Don't we already have methods of finding a integer between 1 to K in $\lceil\log_{2}\left(K\right)\rceil$ guesses? Meaning that if deciding a graph can be done in polynomial time ( $O\left(K^{c}\right)$ ), then couldn't the $O$ of χ(G) be $\lceil\log_{2}\left(K\right)\rceil*O\left(K^{c}\right)$, simplifying to $O\left(K^{c}\right)$, meaning that χ(G) is NP-Complete?
EDIT: Actually, so can't we confirm it in polynomial time too just by showing that showing that for A, where A is the chromatic number, and show that A-1 colors can't color the graph & A colors can color the graph in NP-Complete time (because it's just the Deciding stuff above), then if P = NP then we can check this in polynomial time? Along with the case of P $\neq$ NP, then χ(G) is NP-Complete?
While this isn't confirming it's the answer in polynomial time exactly, if P vs Np is true, then it would be polynomial time, else it's not polynomial
---So if P=NP, then χ(G) is NP-Complete which along with the previous statement, makes χ(G) is P. If P /= NP, then χ(G) is NP-Hard, meaning that χ(G) is NP. This just seems like a double layered NP-Complete now.
I apologize for any overlooks I may have taken, this is just a thought I had and needed to get out. EDIT- Ok that may have been confusing.
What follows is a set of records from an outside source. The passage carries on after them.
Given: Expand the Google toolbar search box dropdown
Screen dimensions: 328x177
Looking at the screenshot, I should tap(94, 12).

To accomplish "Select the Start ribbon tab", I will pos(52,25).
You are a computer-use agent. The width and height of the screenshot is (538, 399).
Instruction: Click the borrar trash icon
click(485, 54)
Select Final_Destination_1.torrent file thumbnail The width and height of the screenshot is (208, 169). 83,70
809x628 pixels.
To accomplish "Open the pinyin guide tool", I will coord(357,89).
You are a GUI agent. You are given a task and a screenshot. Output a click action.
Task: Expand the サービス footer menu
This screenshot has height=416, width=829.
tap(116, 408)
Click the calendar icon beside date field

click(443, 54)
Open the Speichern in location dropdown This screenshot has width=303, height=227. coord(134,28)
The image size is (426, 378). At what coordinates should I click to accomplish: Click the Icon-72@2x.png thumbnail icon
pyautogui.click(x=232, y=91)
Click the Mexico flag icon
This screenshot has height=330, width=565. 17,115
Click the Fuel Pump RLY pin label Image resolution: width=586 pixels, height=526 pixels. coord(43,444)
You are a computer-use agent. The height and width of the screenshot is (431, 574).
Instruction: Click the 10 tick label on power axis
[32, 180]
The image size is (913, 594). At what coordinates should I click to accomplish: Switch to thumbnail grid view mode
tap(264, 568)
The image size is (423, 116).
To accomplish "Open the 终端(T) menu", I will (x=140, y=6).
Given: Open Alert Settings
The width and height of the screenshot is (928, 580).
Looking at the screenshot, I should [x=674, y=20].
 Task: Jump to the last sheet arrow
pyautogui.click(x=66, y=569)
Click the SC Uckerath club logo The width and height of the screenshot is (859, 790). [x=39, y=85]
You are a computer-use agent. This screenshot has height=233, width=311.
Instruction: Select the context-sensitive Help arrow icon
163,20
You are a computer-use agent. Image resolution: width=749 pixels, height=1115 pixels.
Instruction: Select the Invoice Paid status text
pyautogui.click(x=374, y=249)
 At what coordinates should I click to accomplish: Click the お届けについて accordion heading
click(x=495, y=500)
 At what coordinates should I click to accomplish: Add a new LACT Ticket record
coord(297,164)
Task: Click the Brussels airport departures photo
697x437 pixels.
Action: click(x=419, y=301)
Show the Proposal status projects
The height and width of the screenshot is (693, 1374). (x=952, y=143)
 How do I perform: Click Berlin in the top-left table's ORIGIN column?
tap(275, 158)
A $\mathcal{NP}$-complete problem is by definition a decision problem (the answer is true of false). For example, given $k$, deciding if a graph is $k$-colorable is $\mathcal{NP}$-complete.
An optimization problem, like computing $\chi(G)$ can't be $\mathcal{NP}$-complete, because this expected answer is a number, not true/false.
However, you are right that we can query $\chi(G)$ with a polynomial number of oracles to the $k$-coloring problem, but it does not make $\chi(G)$ $\mathcal{NP}$-complete. This result is more general. For a given optimization problem, if its decision problem is $NP$-complete and that the objective function is computable in polynomial time, you can solve it in polynomial time using a polynomial number of oracle to the decision problem with binary search.